§ **Dataset**
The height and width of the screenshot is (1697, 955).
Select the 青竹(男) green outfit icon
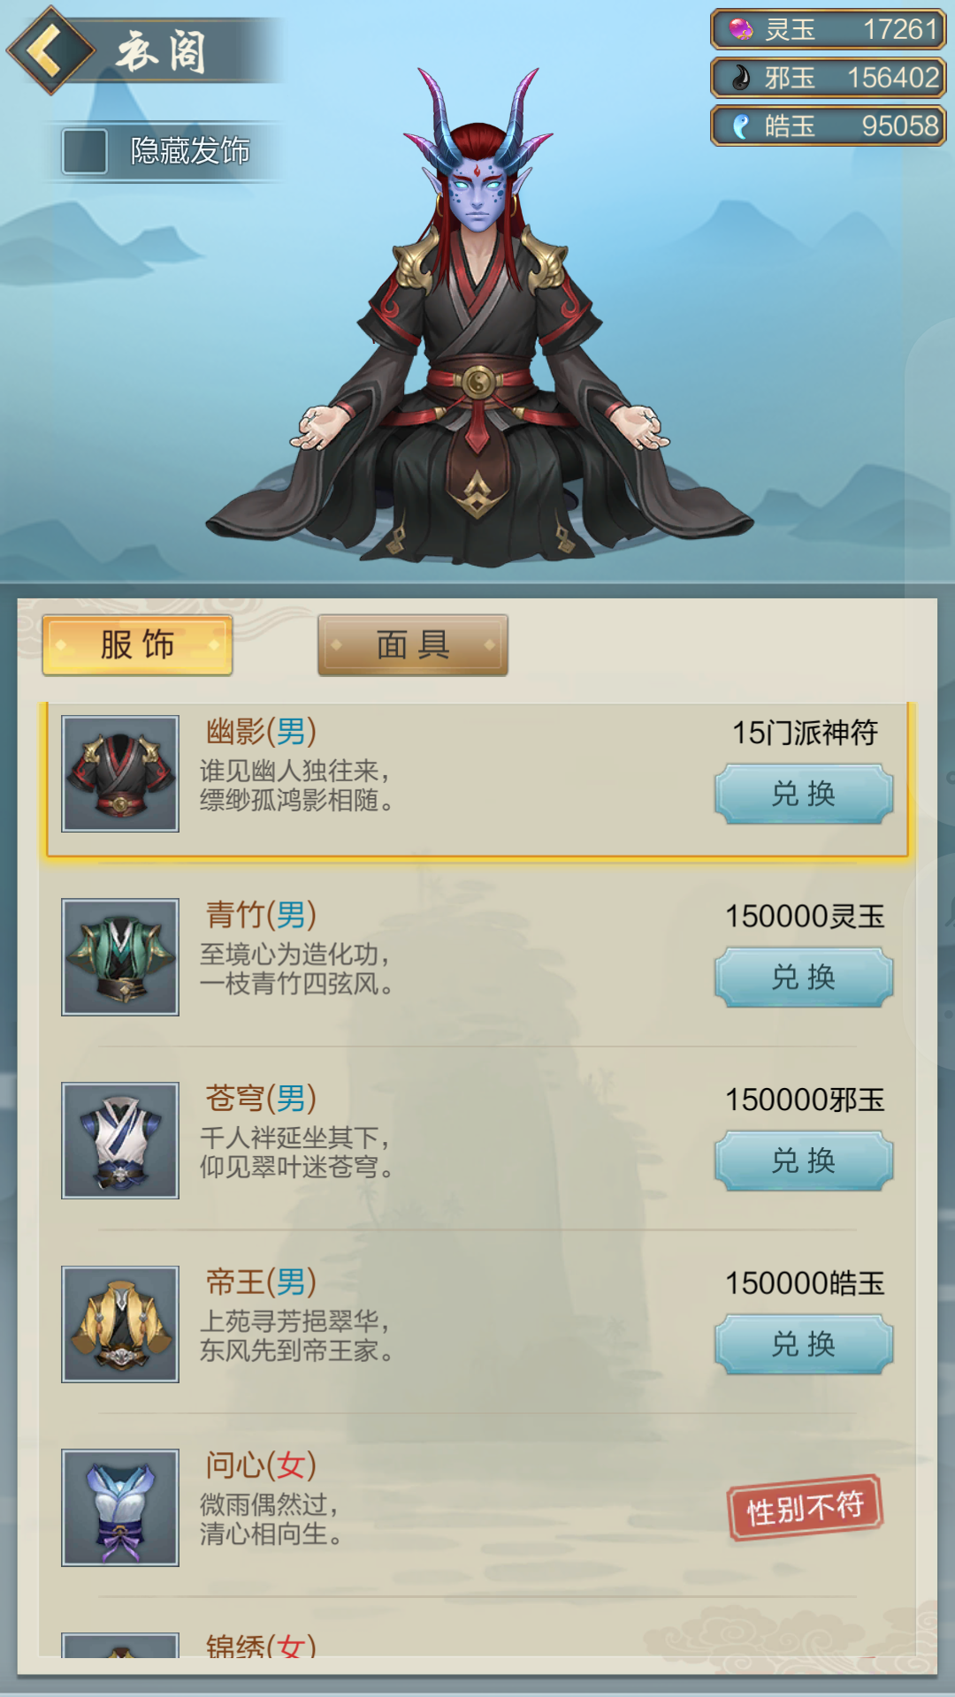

* * *

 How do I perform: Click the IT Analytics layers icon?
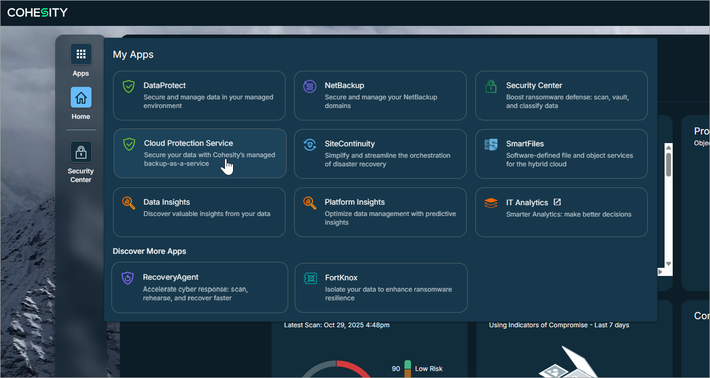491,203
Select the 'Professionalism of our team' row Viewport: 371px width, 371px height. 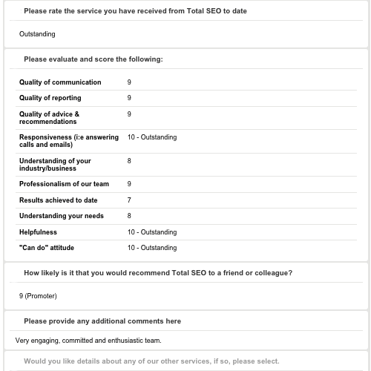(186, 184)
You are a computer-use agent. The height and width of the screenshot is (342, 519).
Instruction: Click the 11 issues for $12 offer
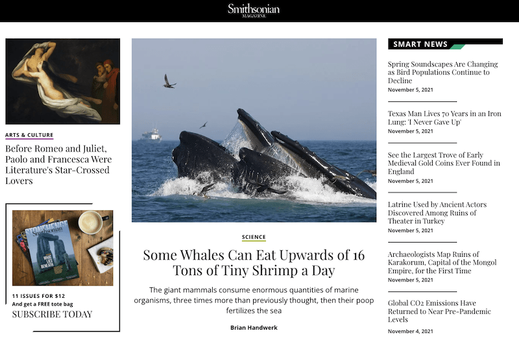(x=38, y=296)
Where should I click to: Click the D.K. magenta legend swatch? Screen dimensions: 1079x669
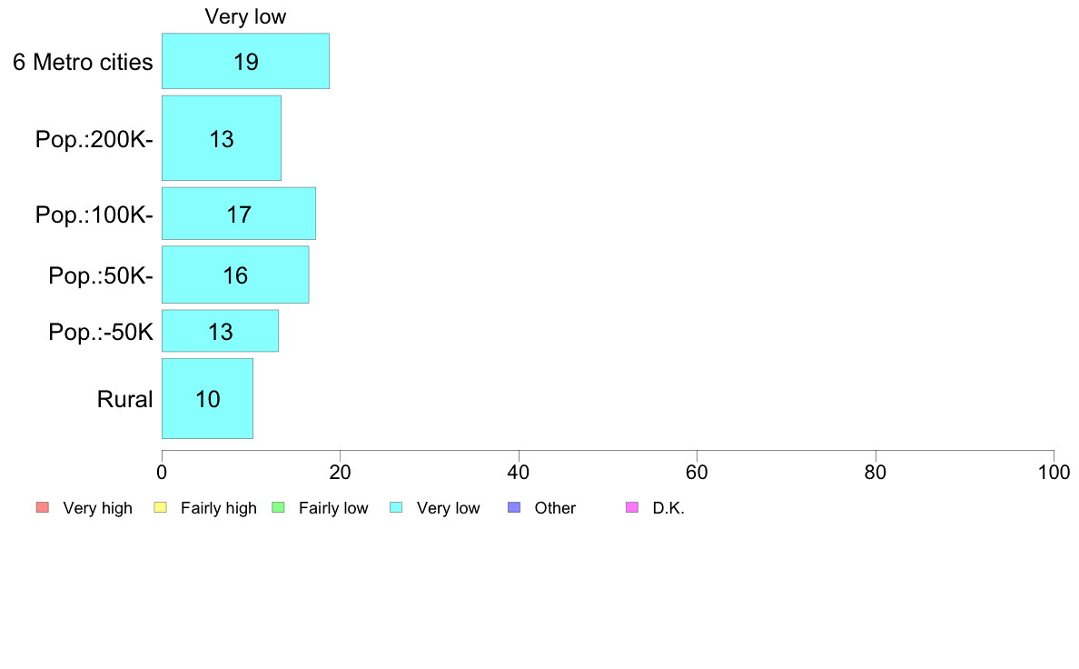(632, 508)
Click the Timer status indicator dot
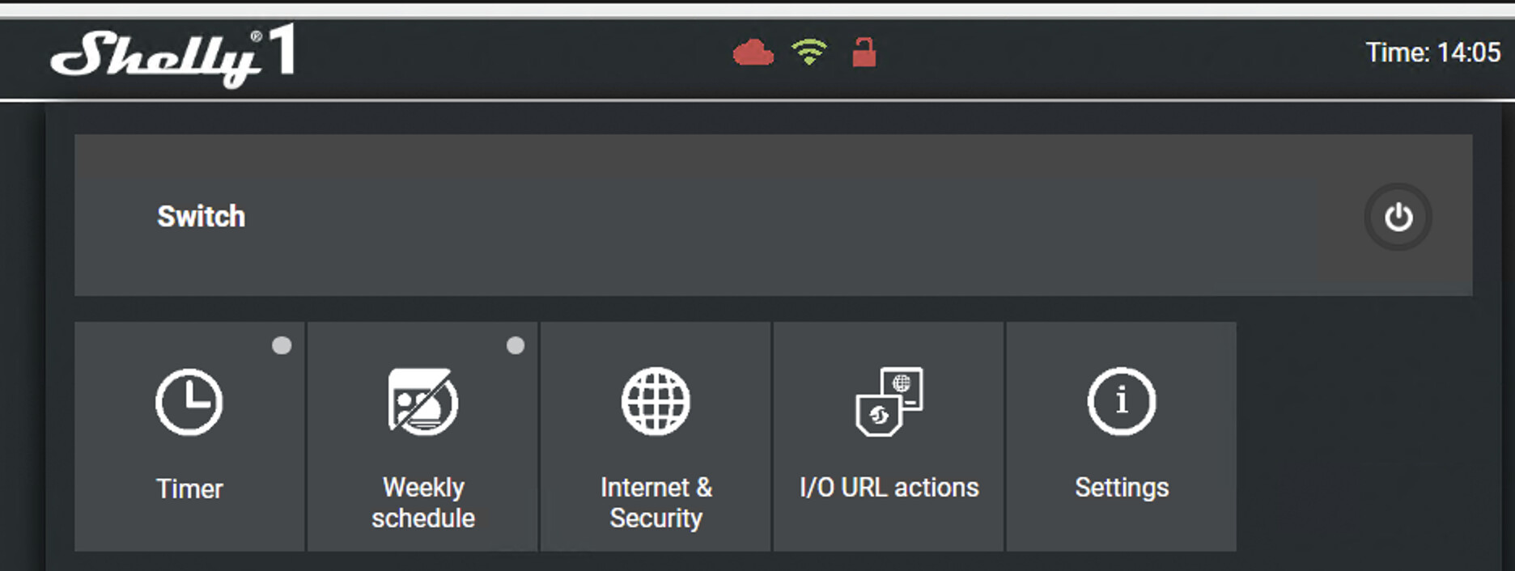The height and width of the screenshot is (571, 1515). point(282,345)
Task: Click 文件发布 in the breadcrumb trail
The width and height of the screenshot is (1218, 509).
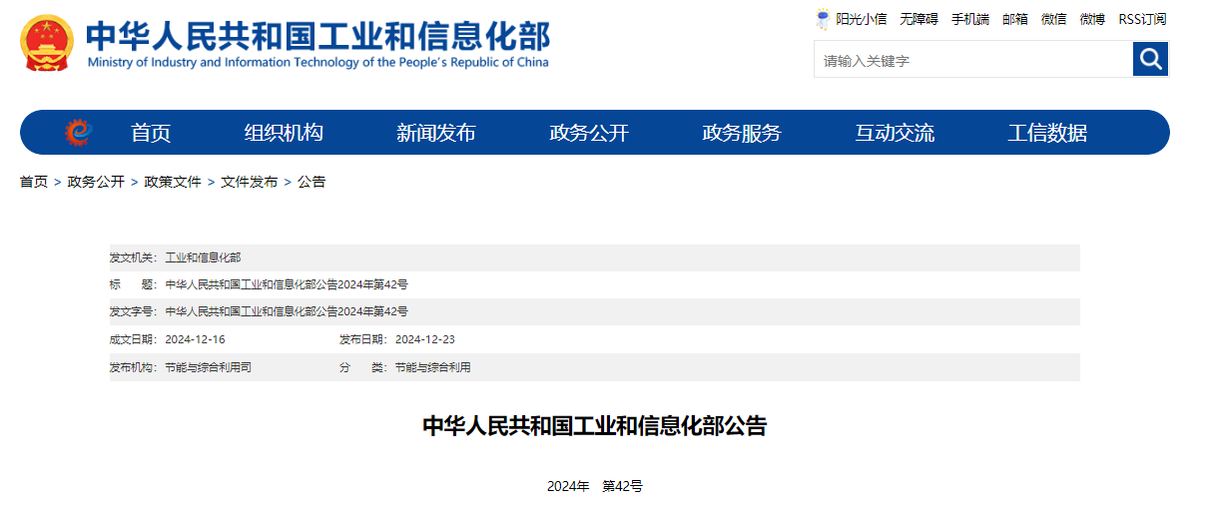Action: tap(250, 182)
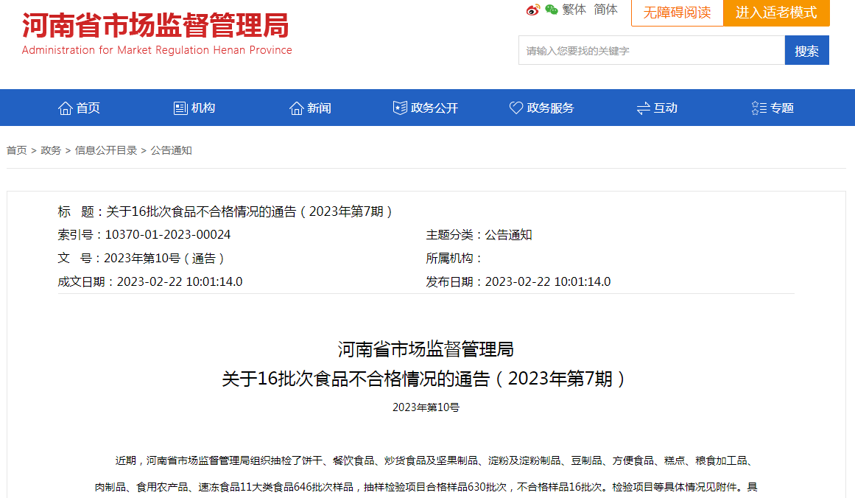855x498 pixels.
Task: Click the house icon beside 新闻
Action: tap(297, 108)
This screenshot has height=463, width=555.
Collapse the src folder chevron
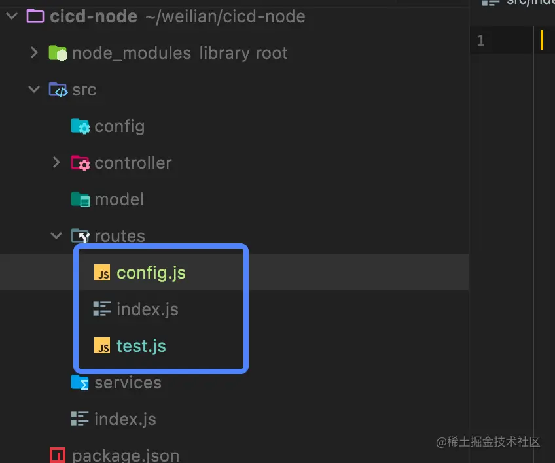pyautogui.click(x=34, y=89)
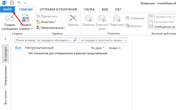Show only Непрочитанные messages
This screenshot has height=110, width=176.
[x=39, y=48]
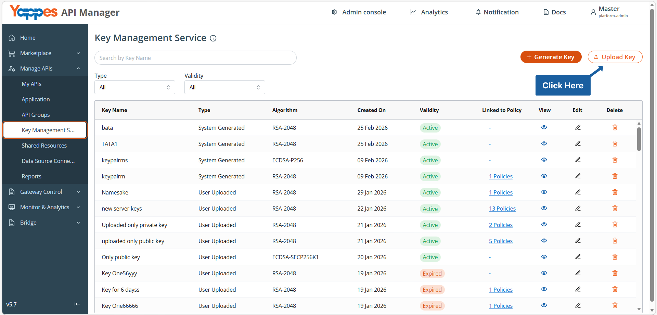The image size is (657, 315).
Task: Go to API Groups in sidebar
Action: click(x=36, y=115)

§ **Task item**
From the line containing "The height and width of the screenshot is (1697, 955)." down to the line containing "Select the 青竹(男) green outfit icon" in the material above, reproduce every line exactly, including the two end lines.

§ **Output**
The height and width of the screenshot is (1697, 955).
Select the 青竹(男) green outfit icon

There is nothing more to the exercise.